Lee credits the United States Army for many of his life skills.
“The Army really taught me a lot: how to talk to people, networking, teamwork,” he says. “This is where I learned about patriotism, leadership and taking initiative—don’t sit there and wait for someone to tell you, go out and do it.”
He started in Military Police, but later tested into the exclusive Criminal Investigation Command unit, described as the FBI of the Army, and spent his career in active duty.
“I loved it so much, I stayed 20 years. It was very rewarding,” he says.
Another big shift happened in Lee’s life when his Chicago roommates took him along for a family reunion. There, he met his future wife, Terri.

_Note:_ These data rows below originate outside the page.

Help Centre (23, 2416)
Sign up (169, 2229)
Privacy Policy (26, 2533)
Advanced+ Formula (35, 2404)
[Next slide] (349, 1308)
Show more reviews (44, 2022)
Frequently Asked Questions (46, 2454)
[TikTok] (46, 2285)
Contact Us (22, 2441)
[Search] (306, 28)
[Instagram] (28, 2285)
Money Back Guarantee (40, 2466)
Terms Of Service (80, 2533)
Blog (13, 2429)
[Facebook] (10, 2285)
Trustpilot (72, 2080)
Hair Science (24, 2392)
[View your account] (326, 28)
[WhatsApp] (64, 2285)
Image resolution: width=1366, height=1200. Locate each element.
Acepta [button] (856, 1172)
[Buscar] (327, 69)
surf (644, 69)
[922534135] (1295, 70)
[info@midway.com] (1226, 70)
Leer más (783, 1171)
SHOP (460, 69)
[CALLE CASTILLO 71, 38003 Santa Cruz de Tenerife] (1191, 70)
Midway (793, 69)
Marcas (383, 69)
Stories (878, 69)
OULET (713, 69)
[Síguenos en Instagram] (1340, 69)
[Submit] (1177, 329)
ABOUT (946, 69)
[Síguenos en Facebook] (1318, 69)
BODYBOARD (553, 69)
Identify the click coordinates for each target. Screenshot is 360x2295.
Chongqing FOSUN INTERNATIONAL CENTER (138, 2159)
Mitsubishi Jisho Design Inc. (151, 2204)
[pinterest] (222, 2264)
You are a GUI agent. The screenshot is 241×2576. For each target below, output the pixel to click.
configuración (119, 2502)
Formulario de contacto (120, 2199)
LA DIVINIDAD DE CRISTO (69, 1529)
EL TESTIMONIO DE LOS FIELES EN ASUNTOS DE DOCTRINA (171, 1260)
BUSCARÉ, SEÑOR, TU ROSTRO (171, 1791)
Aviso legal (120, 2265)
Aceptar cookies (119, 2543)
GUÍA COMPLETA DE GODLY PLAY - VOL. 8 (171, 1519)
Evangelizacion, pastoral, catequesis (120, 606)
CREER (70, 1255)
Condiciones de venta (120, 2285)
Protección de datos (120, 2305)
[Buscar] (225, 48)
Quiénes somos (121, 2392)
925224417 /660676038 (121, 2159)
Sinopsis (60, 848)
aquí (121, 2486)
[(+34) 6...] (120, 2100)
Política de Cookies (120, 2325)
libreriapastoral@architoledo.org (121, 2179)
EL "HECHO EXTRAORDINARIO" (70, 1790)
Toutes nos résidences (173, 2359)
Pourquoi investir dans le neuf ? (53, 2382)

“We had one date and that was it!” he says with his trademark smile.
Lee and his family moved to West Chester in 2001, attracted by the school district, open spaces and proximity to Terri’s family and friends.
“I just love it. It is open out here. It’s a great place to raise a family,” he says. “It is safe, has a good police department, good services and amenities. Why not live in West Chester?”
Lee is now Chair of the West Chester Township Board of Trustees, where his public service career began in 2006.
“I want to make wherever I live a community,” he explains. “I wanted to have a voice in it and make it better than when I found it. This is why I get involved.”
Lee responds to the struggles that life has handed him with thoughtfulness, erring to the side of kindness and living with generosity. He knows and trusts the power of being a part of a caring community.
“Real patriotism and loyalty come from the heart, not in the skin, or a tattoo, or flags all wrapped around,” says Lee. “It’s in the heart. It goes deep.”